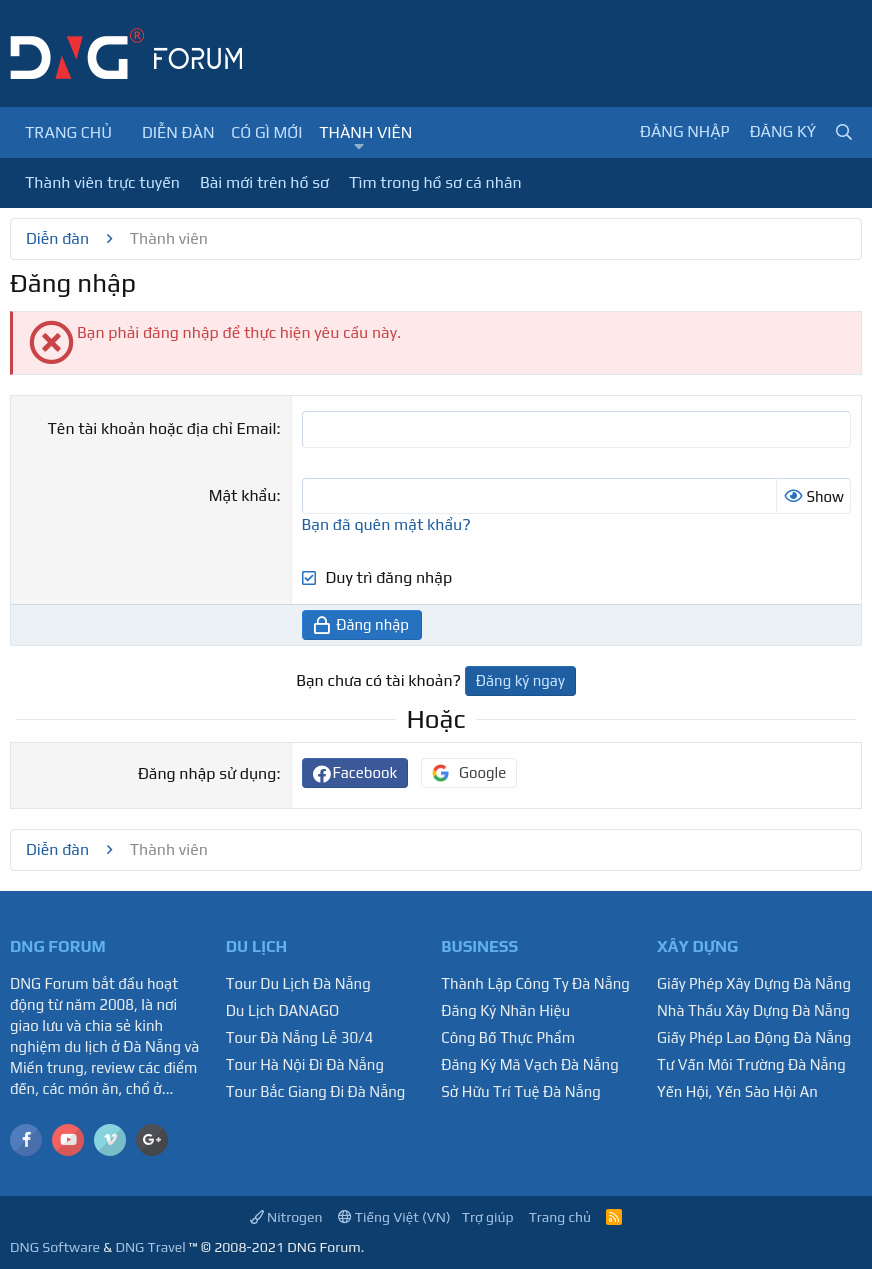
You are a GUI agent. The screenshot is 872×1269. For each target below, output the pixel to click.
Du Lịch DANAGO (283, 1010)
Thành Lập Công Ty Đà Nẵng (535, 983)
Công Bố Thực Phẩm (508, 1037)
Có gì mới (266, 132)
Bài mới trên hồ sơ (264, 182)
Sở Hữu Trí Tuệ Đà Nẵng (521, 1091)
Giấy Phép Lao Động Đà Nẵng (754, 1037)
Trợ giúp (488, 1217)
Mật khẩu (243, 495)
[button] (359, 147)
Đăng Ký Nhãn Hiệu (505, 1010)
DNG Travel (150, 1247)
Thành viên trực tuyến (102, 182)
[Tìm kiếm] (844, 132)
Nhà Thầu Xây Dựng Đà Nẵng (753, 1010)
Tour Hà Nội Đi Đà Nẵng (305, 1064)
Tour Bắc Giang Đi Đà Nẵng (316, 1091)
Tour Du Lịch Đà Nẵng (298, 983)
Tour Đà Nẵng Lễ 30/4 (300, 1037)
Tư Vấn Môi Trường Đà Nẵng (751, 1064)
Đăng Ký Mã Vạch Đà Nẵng (529, 1064)
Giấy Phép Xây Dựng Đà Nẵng (754, 983)
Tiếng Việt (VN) (394, 1217)
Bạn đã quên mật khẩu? (386, 524)
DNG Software (55, 1247)
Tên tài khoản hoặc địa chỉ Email (161, 428)
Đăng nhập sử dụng (207, 773)
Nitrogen (286, 1217)
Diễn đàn (178, 132)
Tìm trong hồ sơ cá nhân (435, 182)
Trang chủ (68, 132)
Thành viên (365, 132)
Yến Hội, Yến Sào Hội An (737, 1091)
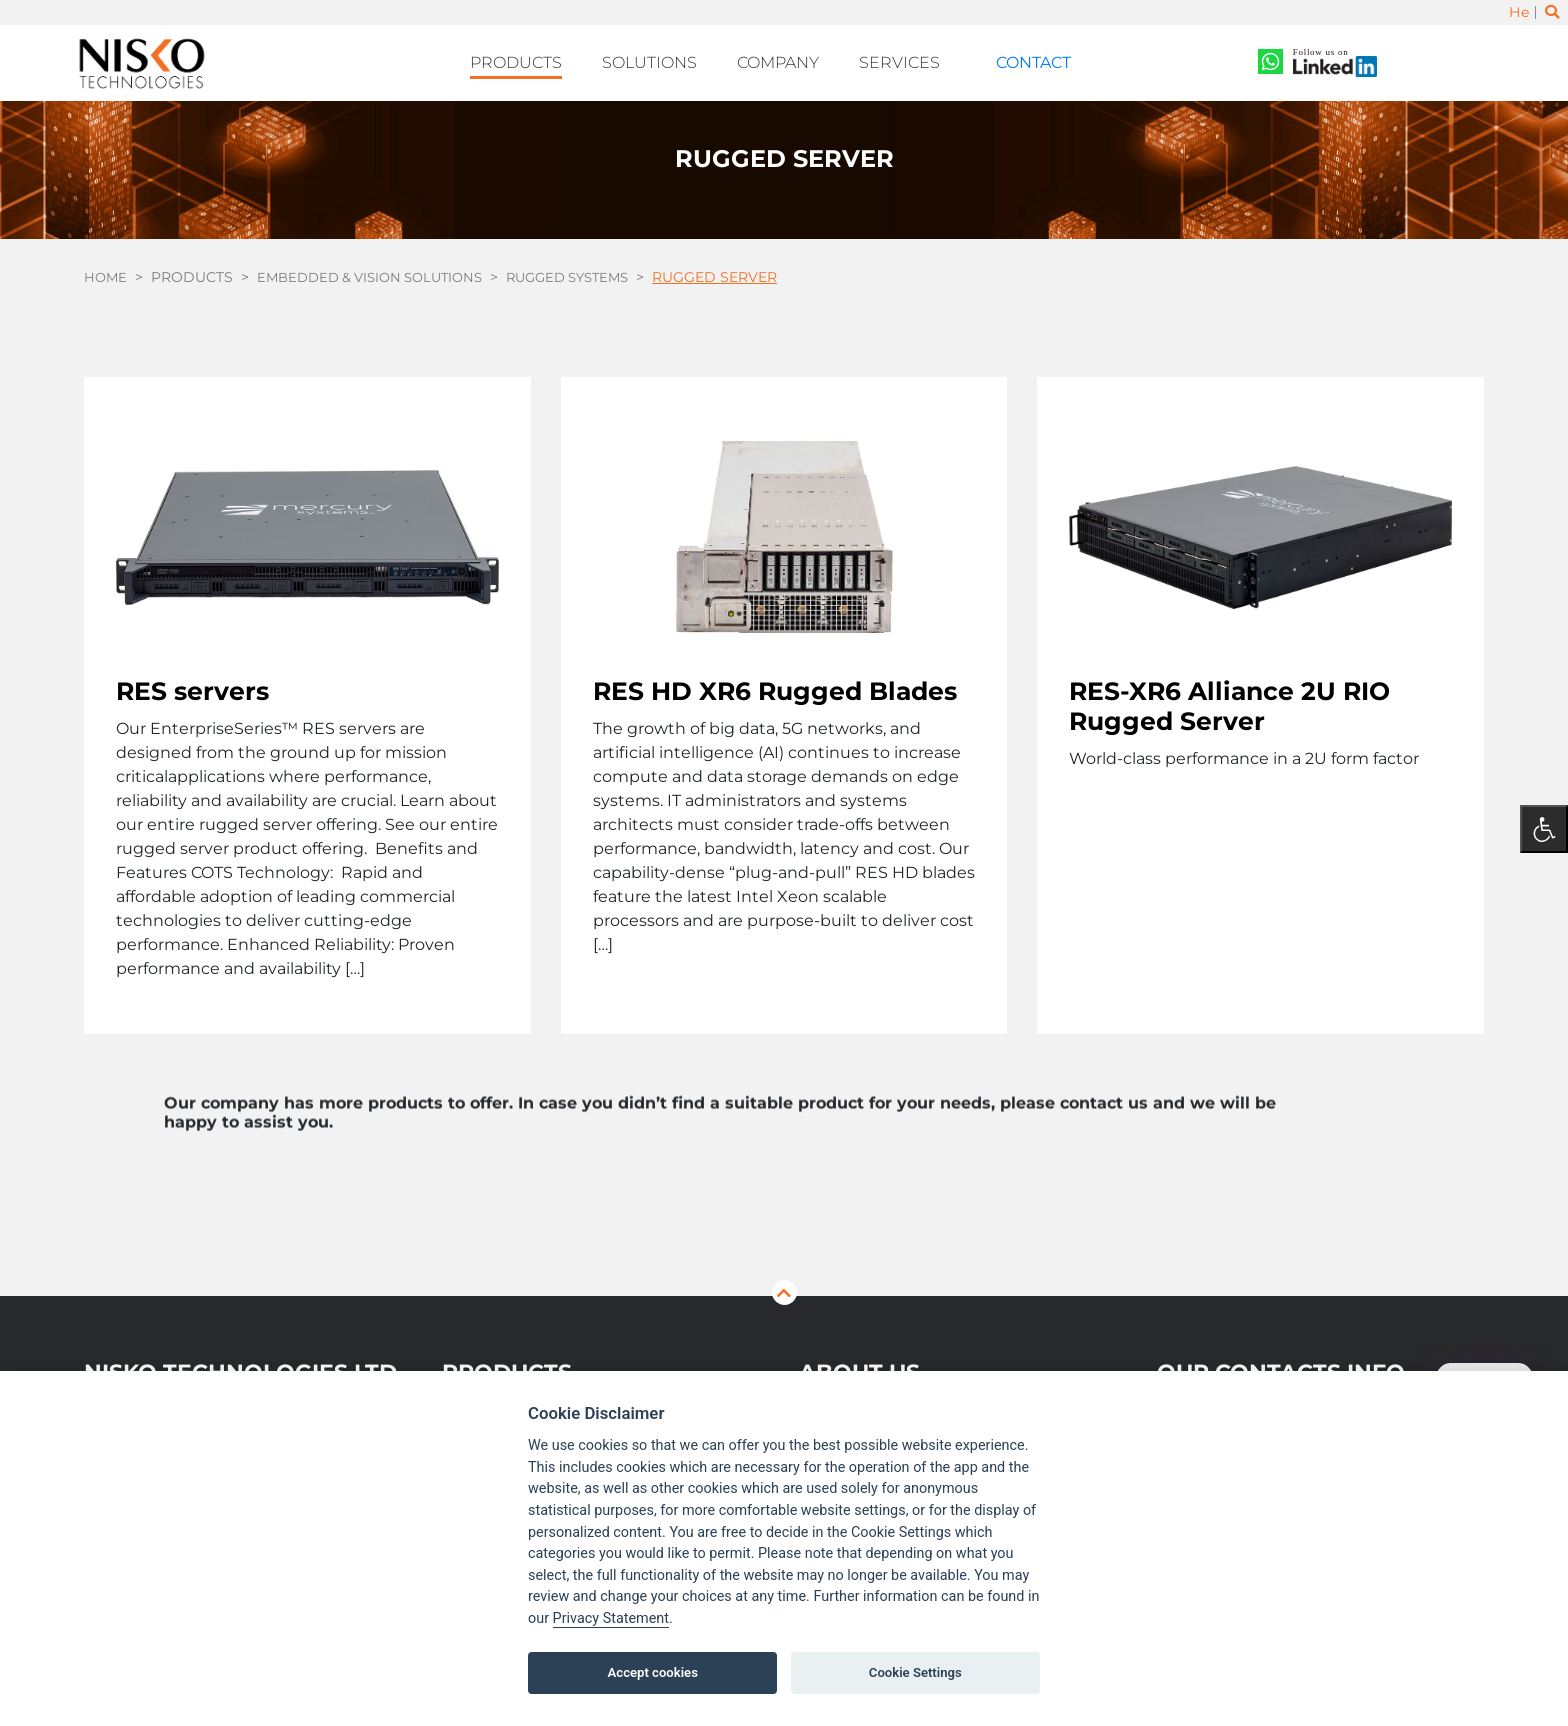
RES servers (192, 684)
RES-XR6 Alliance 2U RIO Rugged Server (1229, 699)
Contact (1016, 61)
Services (904, 61)
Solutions (671, 61)
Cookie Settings (915, 1672)
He (1518, 13)
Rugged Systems (592, 271)
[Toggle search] (1551, 13)
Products (546, 61)
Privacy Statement (611, 1618)
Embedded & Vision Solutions (380, 271)
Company (791, 61)
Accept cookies (653, 1672)
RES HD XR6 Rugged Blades (775, 684)
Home (106, 271)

------------------------------

=== THE EXERCISE ===
Reproduce all the lines above, swapping every occurrence of "Rugged" for "Hardened" and changing nothing else. Omit the pictures.

=== RESULT ===
You are a GUI agent. The screenshot is 872×1269. For each target below, output the pixel to click.
Du Lịch DANAGO (283, 1010)
Thành Lập Công Ty Đà Nẵng (535, 983)
Công Bố Thực Phẩm (508, 1037)
Có gì mới (266, 132)
Bài mới trên hồ sơ (264, 182)
Sở Hữu Trí Tuệ Đà Nẵng (521, 1091)
Giấy Phép Lao Động Đà Nẵng (754, 1037)
Trợ giúp (488, 1217)
Mật khẩu (243, 495)
[button] (359, 147)
Đăng Ký Nhãn Hiệu (505, 1010)
DNG Travel (150, 1247)
Thành viên trực tuyến (102, 182)
[Tìm kiếm] (844, 132)
Nhà Thầu Xây Dựng Đà Nẵng (753, 1010)
Tour Hà Nội Đi Đà Nẵng (305, 1064)
Tour Bắc Giang Đi Đà Nẵng (316, 1091)
Tour Du Lịch Đà Nẵng (298, 983)
Tour Đà Nẵng Lễ 30/4 (300, 1037)
Tư Vấn Môi Trường Đà Nẵng (751, 1064)
Đăng Ký Mã Vạch Đà Nẵng (529, 1064)
Giấy Phép Xây Dựng Đà Nẵng (754, 983)
Tiếng Việt (VN) (394, 1217)
Bạn đã quên mật khẩu? (386, 524)
DNG Software (55, 1247)
Tên tài khoản hoặc địa chỉ Email (161, 428)
Đăng nhập sử dụng (207, 773)
Nitrogen (286, 1217)
Diễn đàn (178, 132)
Tìm trong hồ sơ cá nhân (435, 182)
Trang chủ (68, 132)
Thành viên (365, 132)
Yến Hội, Yến Sào Hội An (737, 1091)
RES servers (192, 684)
RES-XR6 Alliance 2U RIO Hardened Server (1229, 699)
Contact (1016, 61)
Services (904, 61)
Solutions (671, 61)
Cookie Settings (915, 1672)
He (1518, 13)
Hardened Systems (592, 271)
[Toggle search] (1551, 13)
Products (546, 61)
Privacy Statement (611, 1618)
Embedded & Vision Solutions (380, 271)
Company (791, 61)
Accept cookies (653, 1672)
RES HD XR6 Hardened Blades (775, 684)
Home (106, 271)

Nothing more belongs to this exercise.